Haven is looking to take advantage of these trends. In August, the company announced it completed the first phase of its $23 million acquisition of the 54-home Windermere Trails community in Knoxville, Tennessee.

Bella View is a Haven Realty build-to-rent development
Bella View is a Haven Realty build-to-rent development in Atlanta that is completely leased.

In July, the company announced the acquisition of three dedicated rental communities under construction in Atlanta and Charlotte, N.C., in two separate deals worth more than $80 million combined.

Also last year, the company closed on the first phase of the $30.6 million acquisition of Harrison Landing Townes in South Carolina, which has 166 units. Haven partnered with Plymouth, Penn.-based real estate asset manager CenterSquare Investment Management on the acquisition.

There’s simply
not enough supply
to meet the demand.
– DAVID HOWARD
National Rental Home Council

 

Chris Picyk, a vice president at the CenterSquare, said the company recently grew interested in private market investments in single-family home rentals “rather than trying to aggregate a portfolio of scattered-site homes.”

“We really like the build-to-rent model where we can own at scale in one location, which allows us to manage the property and the homes more efficiently and gives us access to brand-new, higher-quality homes that in the long run should have fewer maintenance problems,” Picyk said.

The company has also partnered with Haven on other communities.
Reddy agreed that having economies of scale was a major plus of build-to-rent communities.

“Single-family homes in a more scattered format where you buy a bunch of houses all over a metro area, the perception of that is that it’s more challenging and it requires more scale to manage more efficiently, and that’s true,” Reddy said, adding that while Haven has taken that approach in the past, the build-to-rent market is much more efficient now.

Haven buys properties from developers who would otherwise sell the entire community.

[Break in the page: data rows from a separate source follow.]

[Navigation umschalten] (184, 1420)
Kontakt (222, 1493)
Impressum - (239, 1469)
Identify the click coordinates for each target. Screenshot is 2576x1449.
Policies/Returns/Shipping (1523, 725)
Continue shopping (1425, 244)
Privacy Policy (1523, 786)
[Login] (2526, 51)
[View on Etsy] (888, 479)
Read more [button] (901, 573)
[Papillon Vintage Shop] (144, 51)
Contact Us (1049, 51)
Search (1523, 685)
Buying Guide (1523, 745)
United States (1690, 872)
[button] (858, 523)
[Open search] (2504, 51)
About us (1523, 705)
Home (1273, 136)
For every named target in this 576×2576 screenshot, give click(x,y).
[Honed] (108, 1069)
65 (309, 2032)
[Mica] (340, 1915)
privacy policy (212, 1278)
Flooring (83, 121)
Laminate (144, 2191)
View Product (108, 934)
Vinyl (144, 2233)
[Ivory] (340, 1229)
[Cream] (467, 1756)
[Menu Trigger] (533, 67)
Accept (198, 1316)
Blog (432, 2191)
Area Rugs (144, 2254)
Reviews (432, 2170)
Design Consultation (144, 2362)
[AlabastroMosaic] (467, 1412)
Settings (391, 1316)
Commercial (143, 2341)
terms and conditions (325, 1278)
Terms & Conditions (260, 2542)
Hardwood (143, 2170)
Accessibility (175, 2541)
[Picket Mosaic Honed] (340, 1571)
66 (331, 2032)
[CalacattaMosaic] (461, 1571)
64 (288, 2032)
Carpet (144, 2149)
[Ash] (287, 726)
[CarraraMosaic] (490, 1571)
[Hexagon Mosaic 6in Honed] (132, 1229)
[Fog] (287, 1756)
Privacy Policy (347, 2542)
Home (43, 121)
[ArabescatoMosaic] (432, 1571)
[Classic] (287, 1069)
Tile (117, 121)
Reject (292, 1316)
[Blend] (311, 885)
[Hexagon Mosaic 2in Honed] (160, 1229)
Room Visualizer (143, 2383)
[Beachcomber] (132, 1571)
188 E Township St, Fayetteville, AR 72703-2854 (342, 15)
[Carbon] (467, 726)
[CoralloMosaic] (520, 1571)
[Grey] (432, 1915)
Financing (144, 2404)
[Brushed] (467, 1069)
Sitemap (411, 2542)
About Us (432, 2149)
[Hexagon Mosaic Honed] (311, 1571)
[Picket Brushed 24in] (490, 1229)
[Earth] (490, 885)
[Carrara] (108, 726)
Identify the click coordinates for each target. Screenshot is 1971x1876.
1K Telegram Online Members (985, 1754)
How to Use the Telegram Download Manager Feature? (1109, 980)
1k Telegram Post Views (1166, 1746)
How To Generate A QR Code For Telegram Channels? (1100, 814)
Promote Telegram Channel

The builder usually delivers in chunks of roughly 10 a month, which Haven then buys and leases.

 

Beyond LA

In addition to buying, Haven is the developer of six communities. Despite being based in El Segundo, Haven’s build-to-rent communities are out of state, though it does own some multifamily assets in L.A.

“We’d love to build these communities here,” Reddy said. “L.A. is more of an infill market, but we are looking to add. Unfortunately, because L.A. is so built out, L.A. is difficult to find land parcels.”

In deciding areas for build-to-rent communities, Reddy said the company looks for areas with strong population growth and job growth where the economics are favorable for the
company.

High housing costs, he said, make some people need to rent instead of buy, which helps make build-to-rent successful. These communities allow renters to get more space without having to have large cash reserves for a hefty down payment.
Reddy said that the company would continue to add to its multifamily portfolio if things lined up but was “very focused” on the build-to-rent market.

“The future of the company is to continue to be a high-quality investor that is able to identify different trends in housing and provide investor opportunities to our investors,” Reddy said, adding that he felt the build-to-rent market was “in the early innings.”

Haven’s investors are a combination of accredited investors, family offices, private equity firms and institutional LPs. Haven also invests in joint ventures with institutional partners through discretionary funds.

National Rental Home Council’s Howard said the build-to-rent market will continue to grow as other companies follow Haven’s lead and invest in the sector.

“More innovation is coming, and there is more capital coming into the industry to support more build-to-rent developments,” he said. “It’s only been in the past 10 to 15 years that people are recognizing single-family homes as an asset class worth considering … The demand for single-family rentals overall is continuing to grow.”